Cooking and Recipes
Easy Peanut Butter Protein Cookies
This recipe is simple, requires minimal ingredients, and is a great way to satisfy your sweet tooth while getting a protein boost.
Yields: Approximately 12-15 cookies Prep Time: 10 minutes Cook Time: 10-12 minutes
Ingredients:
- 1 cup natural peanut butter (creamy or chunky)
- 1/2 cup protein powder (vanilla or chocolate work well)
- 1/4 cup honey or maple syrup
- 1 large egg
- 1/2 teaspoon baking soda
- Optional add-ins:
- 1/4 cup chocolate chips (dark, milk, or white)
- 1/4 cup chopped nuts (almonds, peanuts, walnuts)
- Sprinkles (for decoration)
Instructions:
- Preheat oven and prepare baking sheet: Preheat your oven to 350°F (175°C). Line a baking sheet with parchment paper or a silicone baking mat.
- Combine wet ingredients: In a medium bowl, combine the peanut butter, honey or maple syrup, and egg. Mix well until smooth and fully incorporated.
- Add dry ingredients: In the same bowl, add the protein powder and baking soda. Mix until a thick dough forms. It might take a little bit of stirring to fully combine.
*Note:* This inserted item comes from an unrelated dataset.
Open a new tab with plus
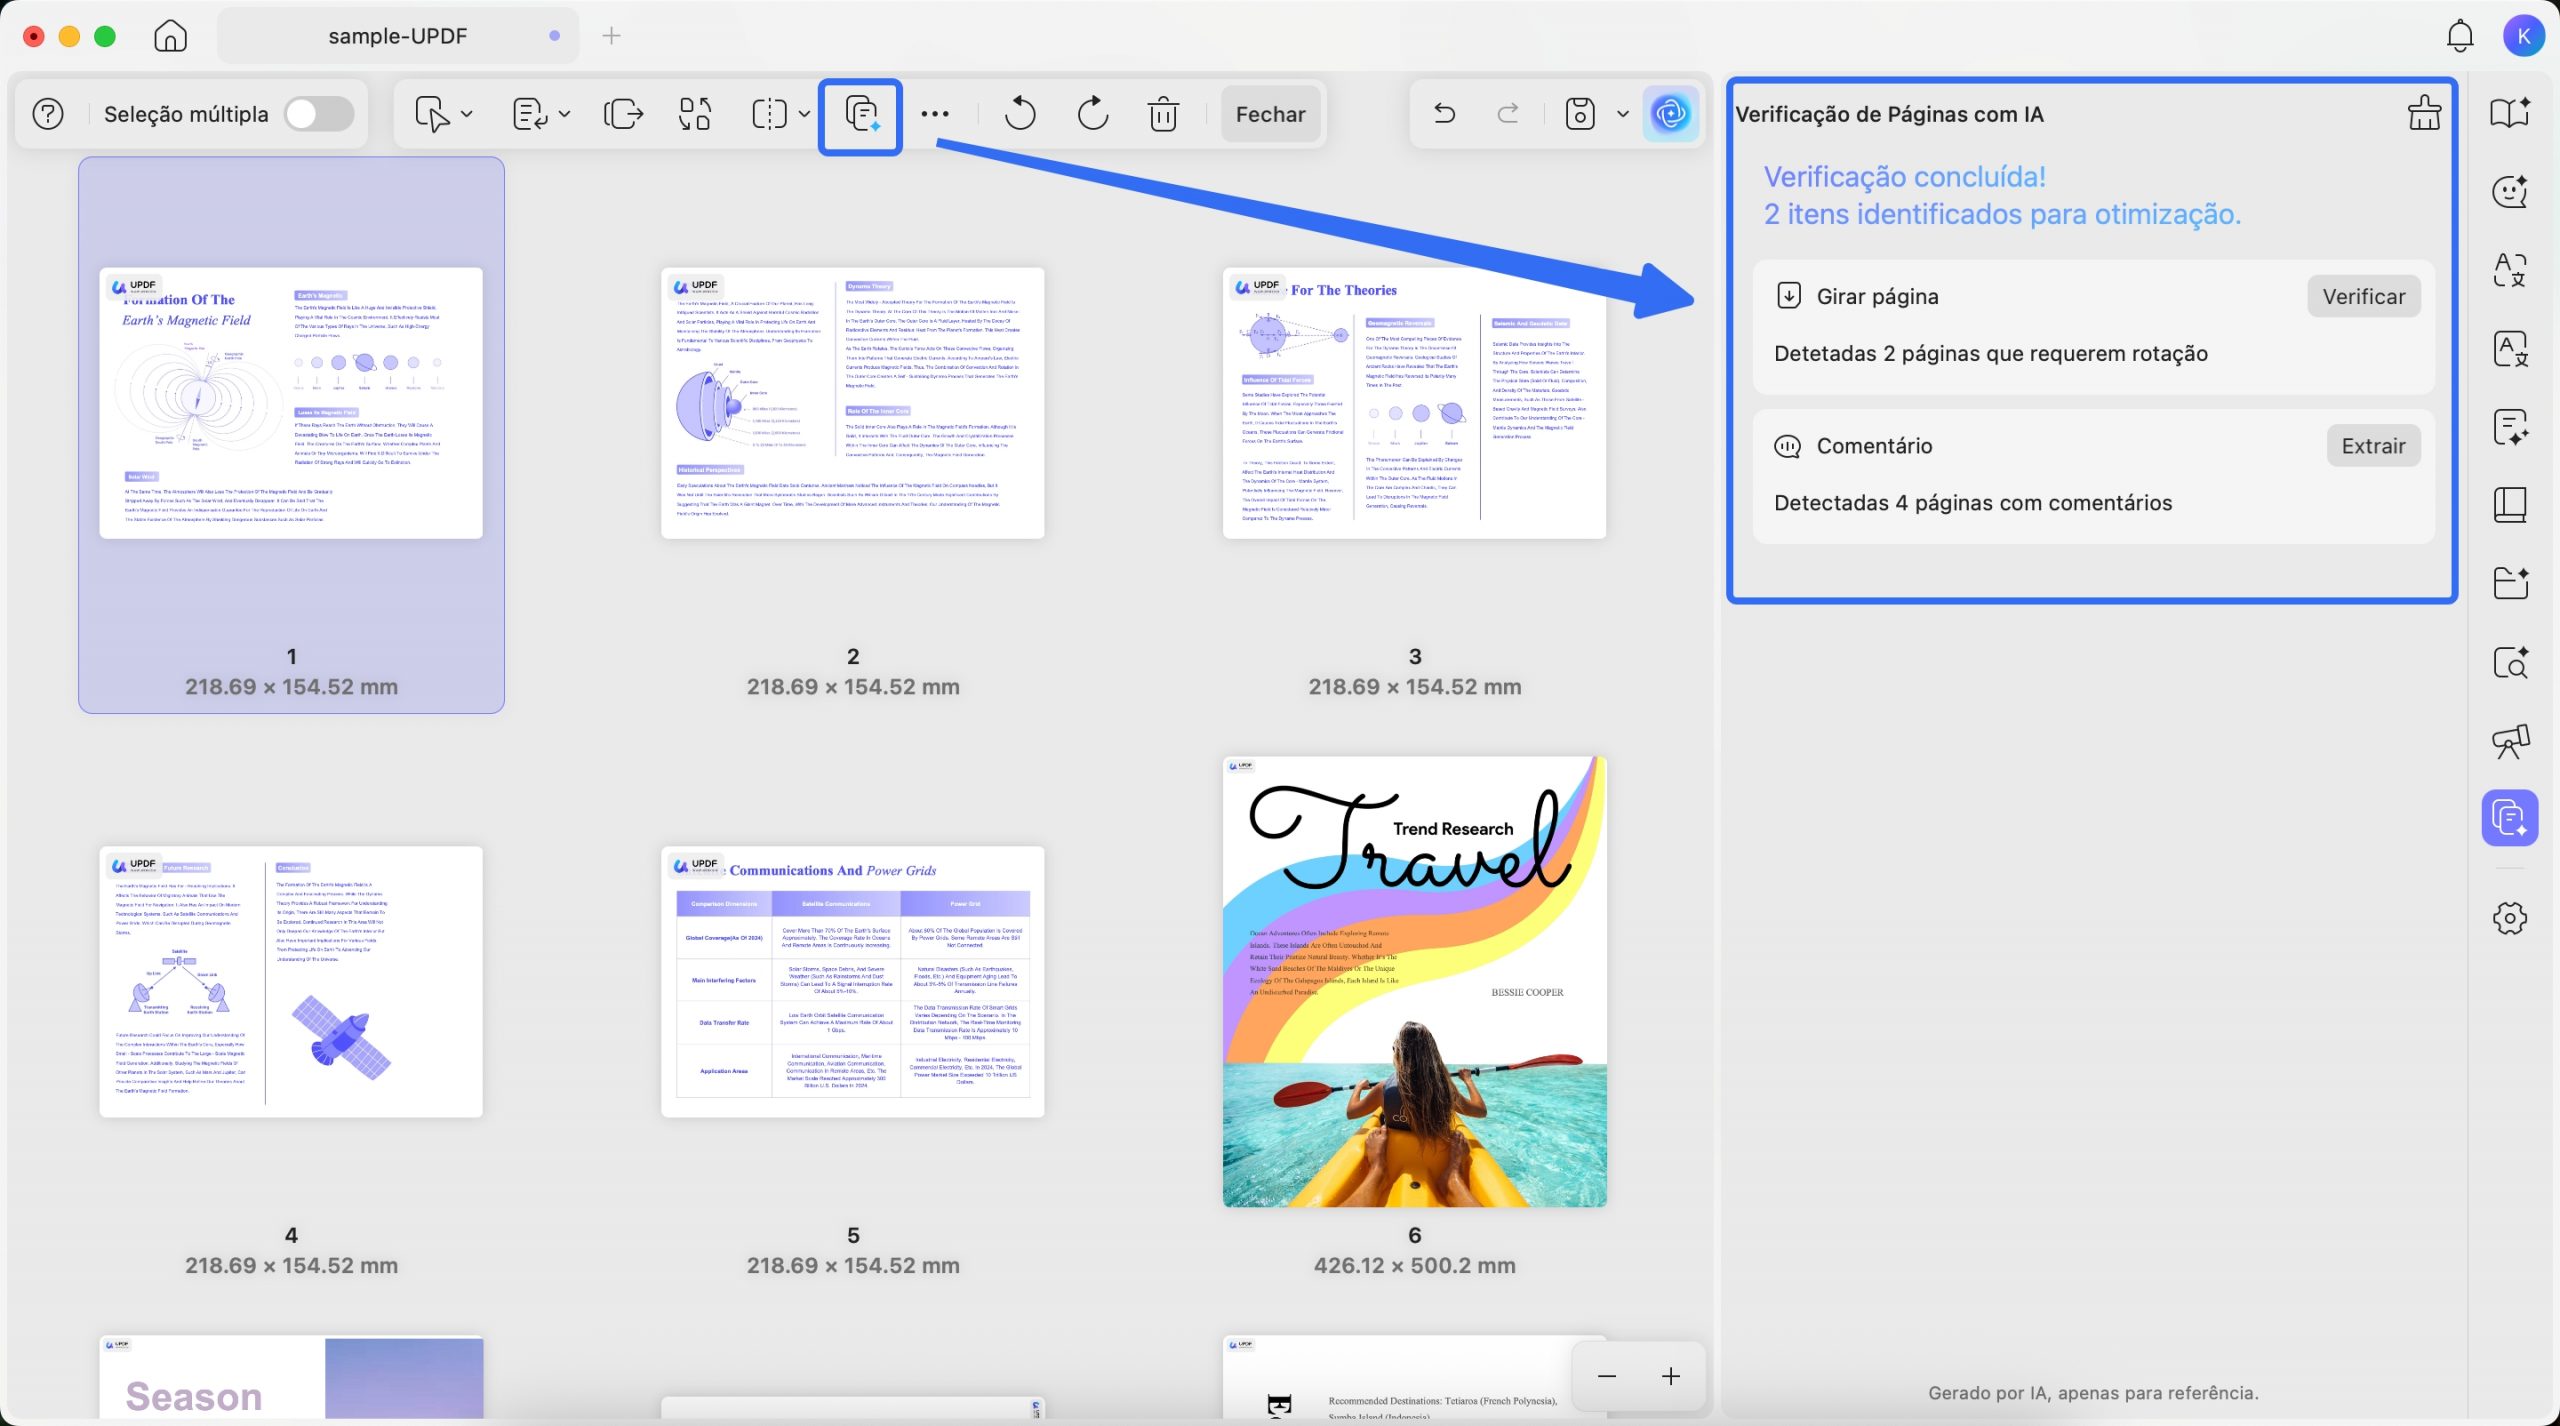Image resolution: width=2560 pixels, height=1426 pixels. [x=611, y=36]
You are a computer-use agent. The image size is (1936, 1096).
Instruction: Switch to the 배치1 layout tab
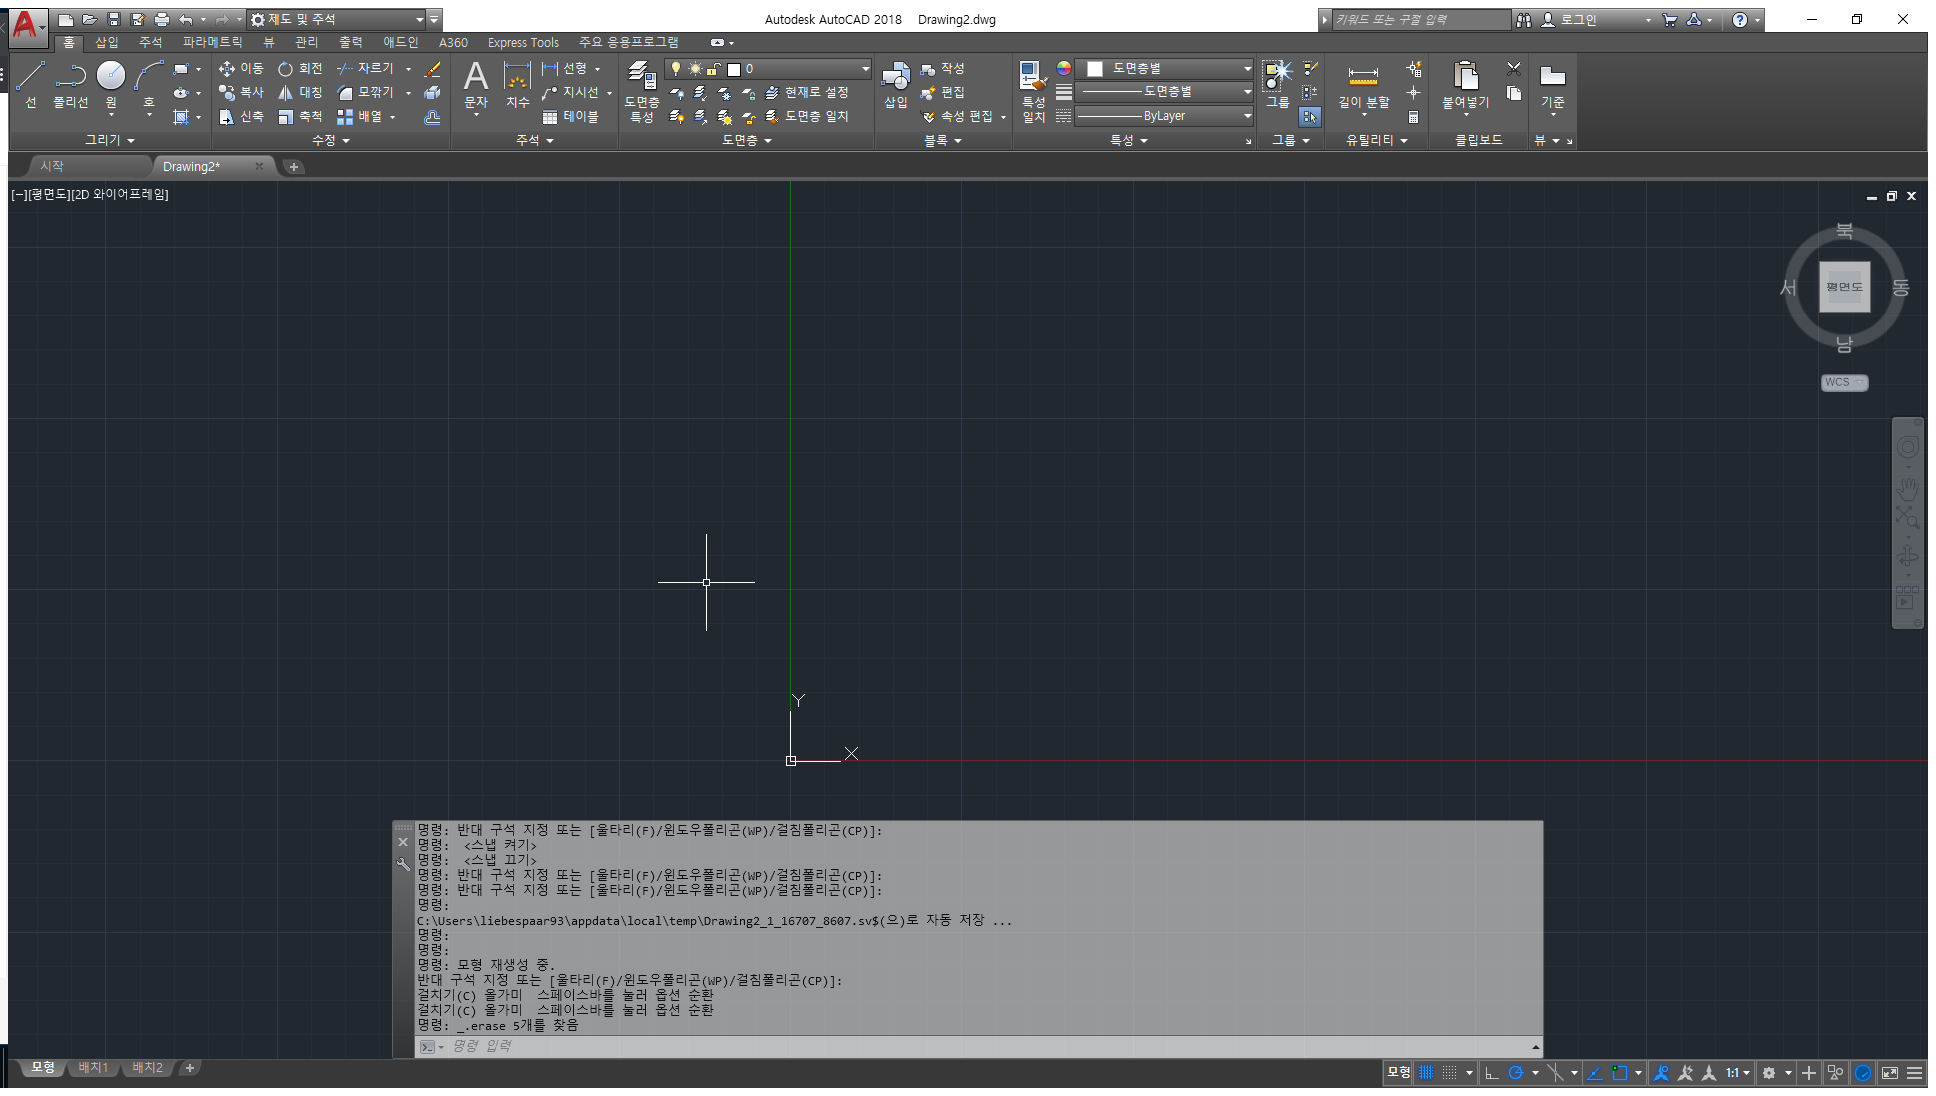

- Stir in optional add-ins (if using): If you're adding chocolate chips, nuts, or any other desired ingredients, gently fold them into the dough.
- Scoop onto baking sheet: Drop rounded tablespoons of dough onto the prepared baking sheet, leaving a little space between each cookie.
- Flatten slightly (optional): If you prefer flatter cookies, gently press down on the tops of the dough balls with a fork or the back of a spoon.
- Bake: Bake for 10-12 minutes, or until the edges of the cookies are lightly golden brown and the centers look set. Be careful not to overbake, as they can become dry.
- Cool: Let the cookies cool on the baking sheet for a few minutes before transferring them to a wire rack to cool completely.
Tips and Variations:
- Protein Powder: The type of protein powder you use can slightly affect the texture and flavor. Whey protein tends to result in a softer cookie, while casein or plant-based blends might make them a bit denser. Adjust the amount of liquid (if needed, a tiny splash of milk or water) if your dough seems too dry.
- Sweetness: Adjust the amount of honey or maple syrup to your preference. You can also use other liquid sweeteners like agave nectar.
- Nut Butter: Feel free to experiment with other nut butters like almond butter, cashew butter, or sunflower seed butter. The texture and flavor will vary slightly.
- Flavor Variations:
- Chocolate Peanut Butter: Use chocolate protein powder and add extra chocolate chips.
- Vanilla Sprinkle: Use vanilla protein powder and top with sprinkles before baking.
- Cinnamon Roll: Add a teaspoon of cinnamon to the dough.
- Storage: Store cooled cookies in an airtight container at room temperature for up to 3-4 days, or in the refrigerator for up to a week. You can also freeze them for longer storage.
Enjoy your homemade protein cookies! They're a guilt-free way to satisfy your sweet cravings and fuel your body.